The National Association of Realtors’ Fuzzy Math

This is the worst website I’ve seen in a very long time. For one thing, it’s one of those websites which starts talking at you the minute you load it: turn your speakers off before you go there, if you don’t want your computer to verbally welcome you to the website. And then on top of that it’s so flashed up that it doesn’t have any web pages: there’s only one URL, and precious little actual information.

But the worst part of all is the "facts" which greet you when you first visit the site – a site which, we’re told by its parent, the National Association of Realtors, "provides resources and research about the current housing market ". "On average, the value of a home nearly doubles every 10 years," it says. "At an annual appreciation rate of 5 percent, a 10 percent down payment on a home will return 94 percent after 3 years."

d00d. w00t! FTW! If I want to double my money in three years, all I need to do is buy a house!

There’s even an "equity estimator calculator" which will, for any given down payment, calculate 94% of that number for you, and tell you that you can "generally receive" that amount after 3 years. The calculator also says that "data is based off historic and current percent rate of returns," whatever that means, and cites "Harvard Universities [sic] Joint Center for Housing Studies", without citing any actual paper.

But I just don’t see how the numbers can add up. OK, a 10% down payment means that you essentially have 10x leverage on your money. But even then, how on earth can a house appreciating at 5% per year return 94% after three years?

A quick visit to bankrate.com shows that a 30-year mortgage is currently 5.56%. If you’re paying 5.5% on your mortgage while your house is only appreciating at 5% per year, how can you be making an annualized return of 25%?

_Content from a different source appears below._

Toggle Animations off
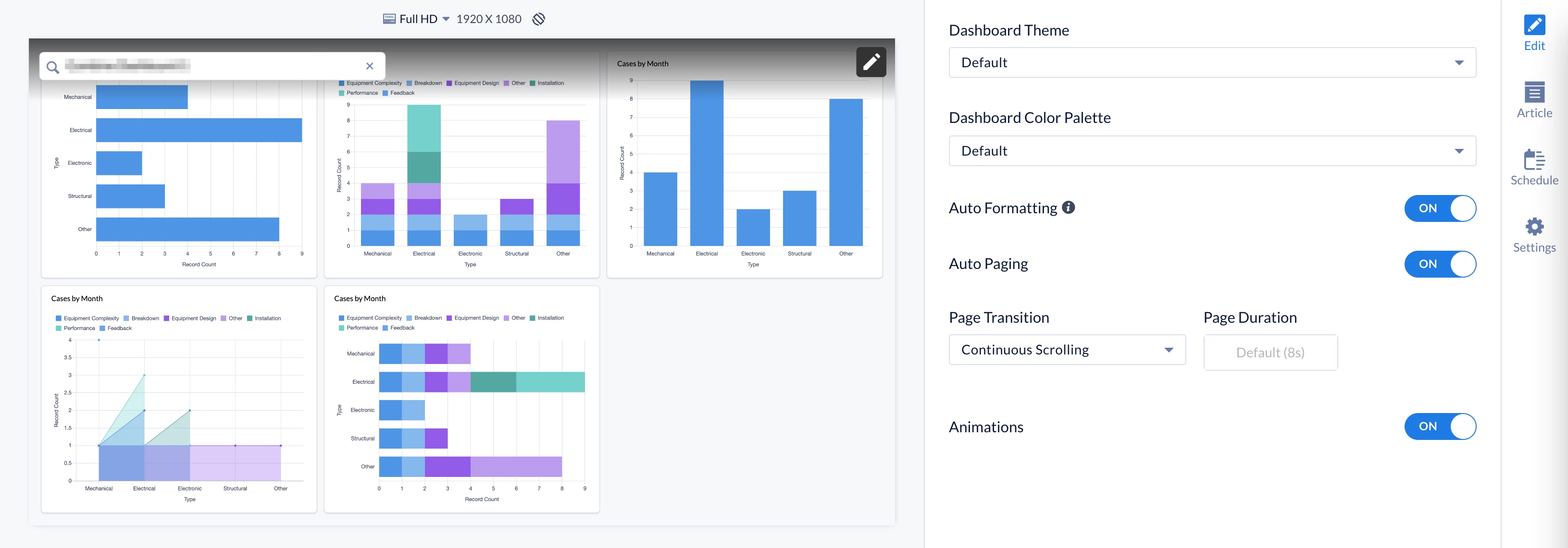Viewport: 1568px width, 548px height. 1440,426
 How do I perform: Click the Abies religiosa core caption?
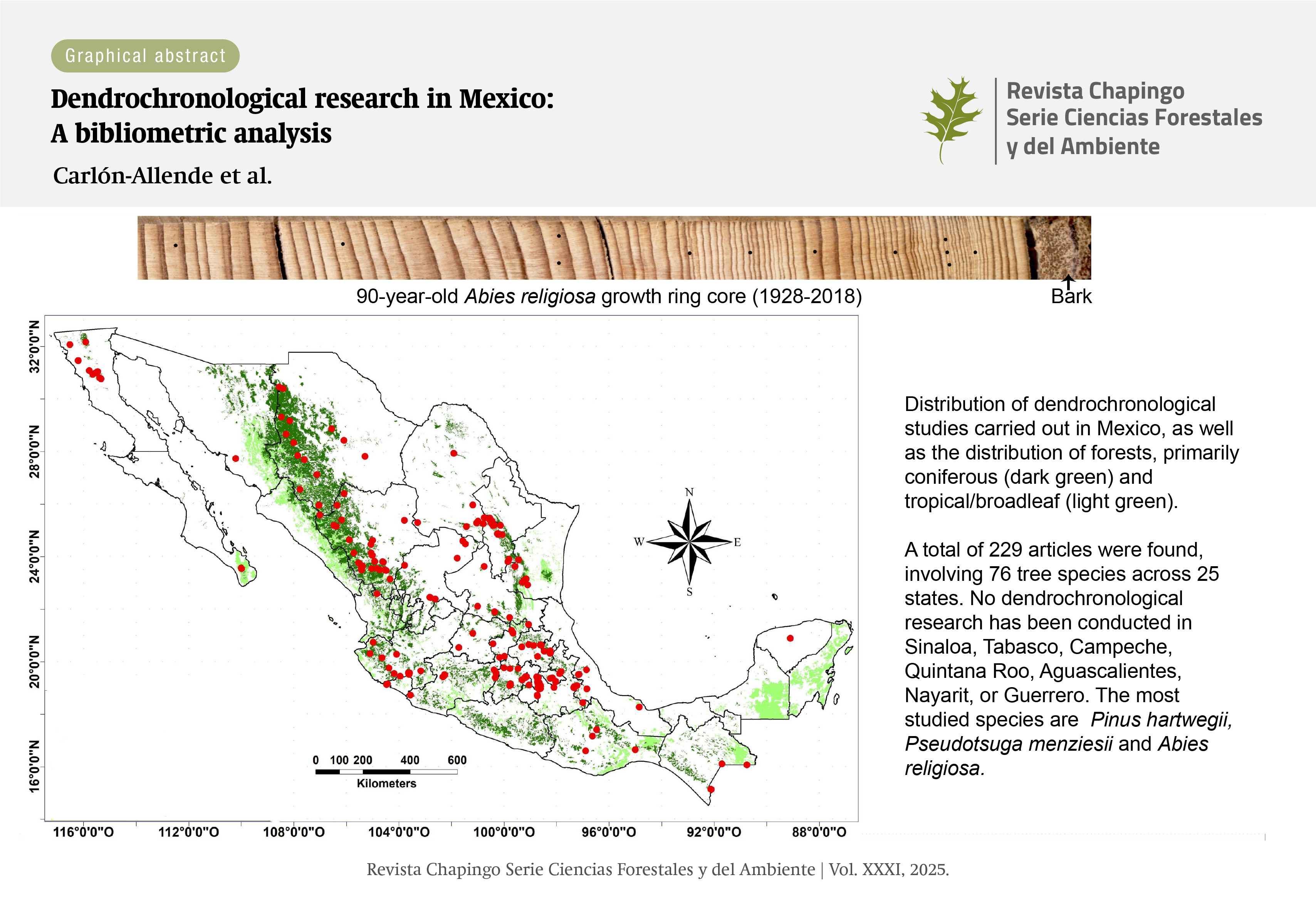coord(609,296)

And the NAR can’t be ignoring the mortgage costs completely. If you do that, then all you need to do is look at the value of the house, which goes up by 15.8% over three years. And that sum is 158% – not 94% – of a 10% downpayment.

Let’s try and work backwards here. Say the house cost $1 million, and there’s a $100,000 downpayment. At the end of three years, you sell the house for $1,157,625, with no transaction costs whatsoever. You repay your $900,000 mortgage, leaving you with $257,625. Subtract your initial $100,000 downpayment, and you’re left with $157,625 in gain. But your return is 94%, or $94,000. So your mortgage payments must have been $157,625 minus $94,000, which comes to $63,625. That’s about $21,208 per year. And $21,208 is 2.36% of $900,000.

In other words, if your house appreciates at 5% a year, you can make 94% in three years – if you can buy and sell with zero transaction costs, and if you can find a mortgage at 2.36%.

Somehow I doubt that Harvard’s Joint Center for Housing Studies is going around writing papers assuming mortgage rates of 2.36%.

Or is there some other way of getting to that 94% figure?

(HT: Jackson)

Update: Eddie, in the comments, gets to the 94% figure another way, which might be the method the NAR is using. Sell the house for $1.158 million after three years, and then spend the $63,625 in transaction costs by paying 5.5% of the sale price to your Realtor. Presto – a 94% return, assuming that your mortgage cost you nothing. Or, as Eddie puts it, "interest, property taxes and maintenance are a cost of living if not life itself". Got that? A mortgage isn’t the cost of a house, it’s a cost of life itself, and therefore shouldn’t be included in your return calculation. Clever.